Your assignment:
In the records below, find the line that contains "The width and". Retype that line and all the lines after it through the end, leaving out the pictures.
■ ■ ■ ■ ■ ■ ■
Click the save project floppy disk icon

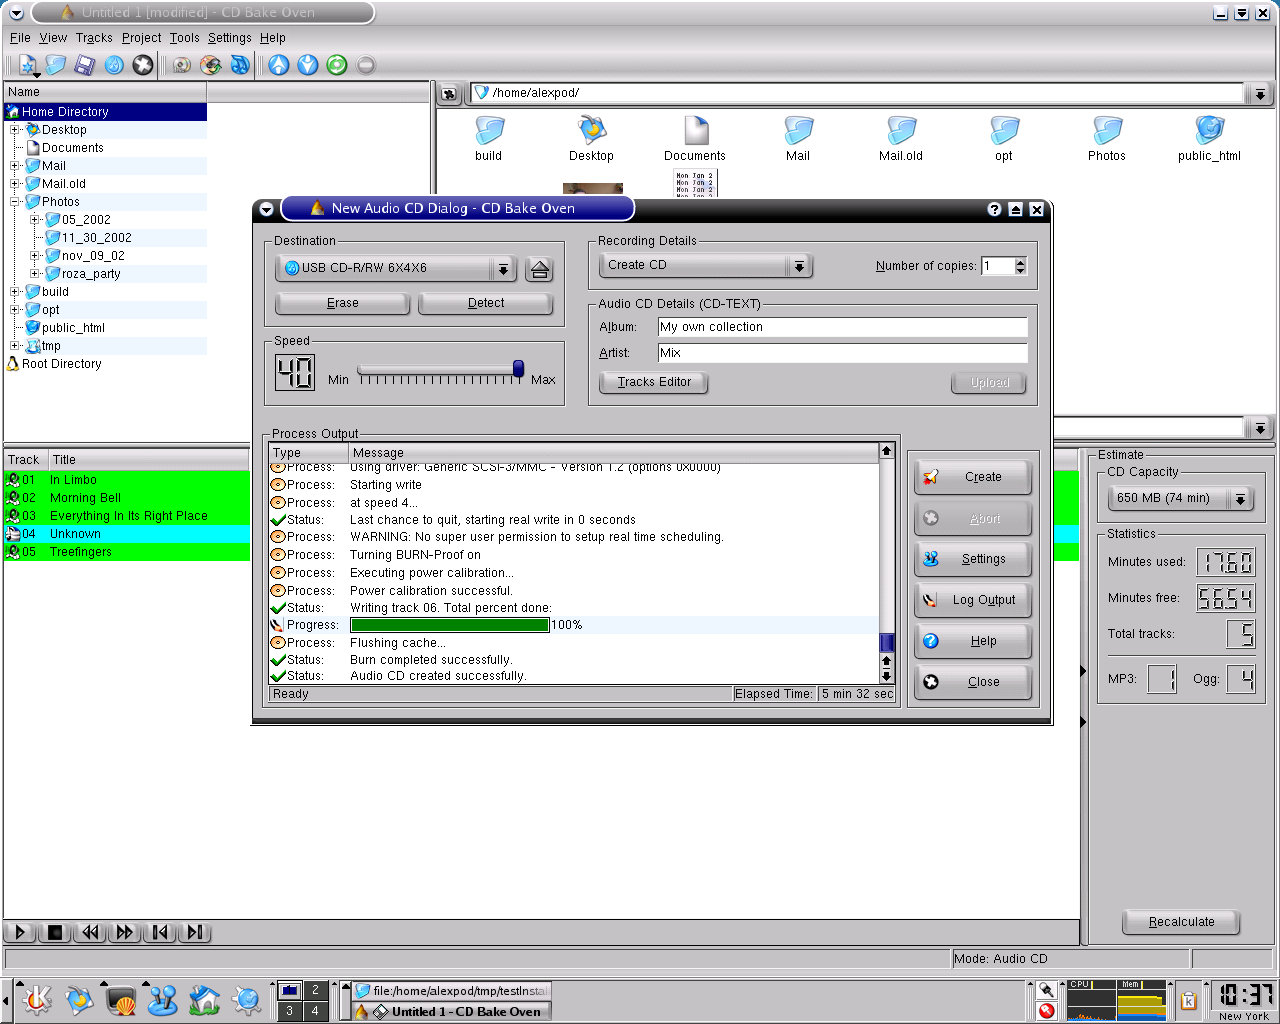pos(85,65)
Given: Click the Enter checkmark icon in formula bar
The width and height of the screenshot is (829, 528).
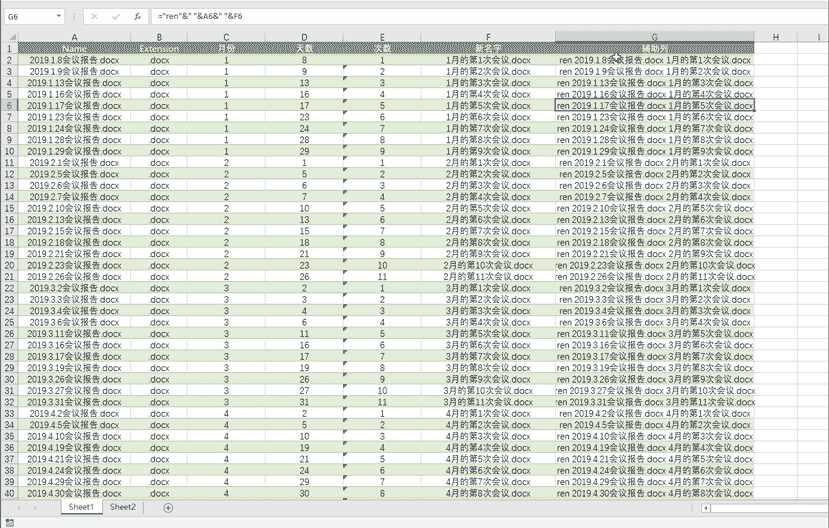Looking at the screenshot, I should point(116,17).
■ ■ ■ ■ ■ ■ ■
Solution to this exercise:
The width and height of the screenshot is (829, 528).
Looking at the screenshot, I should point(116,17).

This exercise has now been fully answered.